Reduced flap landing

Aircraft have the flexibility to land using a variety of flap configurations. Emirates pilots carefully assess and select the flap setting that minimizes aerodynamic drag, reducing fuel consumption as a result. This decision is made without compromising safety and is adapted to different runway conditions.

Idle reverse thrust

As soon as the aircraft is on the ground, pilots have the option to use different levels of reverse thrust, providing backwards thrust to decelerate the aircraft. Based on prevailing conditions and runway length, Emirates pilots will prioritise the use of idle reverse thrust to reduce fuel consumption. 

Reduced engine taxi-in (RETI)

During ground taxiing after landing, aircraft don’t require power from all engines. Emirates pilots take advantage of every opportunity to engage in reduced engine taxiing by shutting down one or two engines (depending on the aircraft’s engine configuration) upon landing. This practice is implemented without compromising safety or operational efficiency. Since it was introduced, the use of RETI has increased by almost seven fold.

Optimised flight routings

A pioneer and early adopter of flight planning efficiencies, Emirates has been using flexible flight routes since 2003. Working directly with air traffic control and other industry bodies across its network, the airline works hard to optimise each route flown between cities. Optimising routings enables Emirates to carry and use less fuel on flights, resulting in lower emissions. It also means time saved for customers.

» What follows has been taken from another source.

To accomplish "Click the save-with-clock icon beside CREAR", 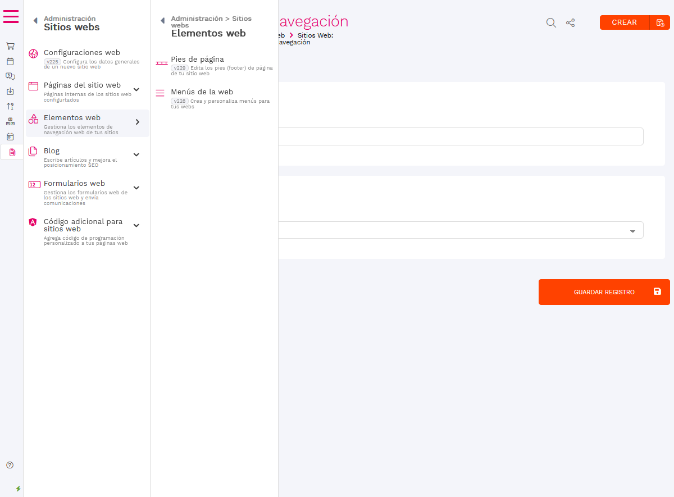I will pos(660,22).
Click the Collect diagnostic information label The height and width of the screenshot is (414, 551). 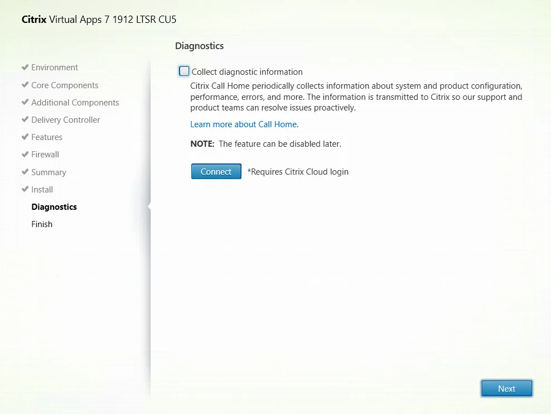tap(247, 71)
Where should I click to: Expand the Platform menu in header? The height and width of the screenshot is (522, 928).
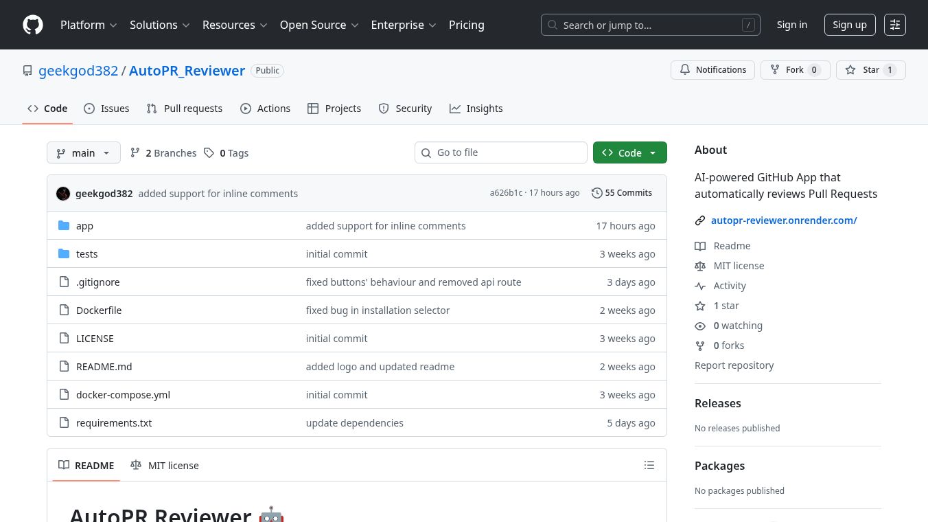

Technology and Innovation – Flight Pulse

Emirates introduced FlightPulse (collaboratively developed with GE Digital Aviation Services), an extensive self-service data analytics tool to all its pilots, incorporating crucial elements of operational data and analytics pertaining to the safety and fuel efficiency performance of each flight. This tool has significantly transformed the monitoring of flight operations data.  The rollout of FlightPulse has fostered improved collaboration between Flight Operations management and the pilot community at Emirates, ultimately enhancing safety and efficiency of flights. This initiative demonstrates the airline’s commitment to industry innovation through technology adoption to improve fuel efficiency.

Centre of Gravity Optimisation

The aircraft’s centre of gravity (CG) significantly influences the safety and efficiency of a flight. Loading the aircraft at the optimised Centre of Gravity ensures proper weight and balance, increasing its aerodynamic efficiency which ultimately saves fuel. Emirates has a rigorous policy of loading aircraft to come as close as possible to the ideal trim line to minimise fuel burn.

APU Usage

One way Emirates reduces fuel consumption on ground is by minimising use of the aircraft auxiliary power unit (APU), instead using the electrical ground power unit (GPU) in order to reduce emissions. APU use has been reduced by more than 30% since this initiative was introduced.

Adjusted potable water uplift

Emirates uses an exacting scientific method of calculating potable water required for a flight to reduce weight for more efficient fuel uplift. Each flight uploads the required amount of potable water without compromising on passenger comfort.

*“Green Operations” (‘Green Ops’) is a term used internally by flight operations personnel and pilots at Emirates as part of a program which incorporates a number of measures to reduce fuel burn and carbon emissions.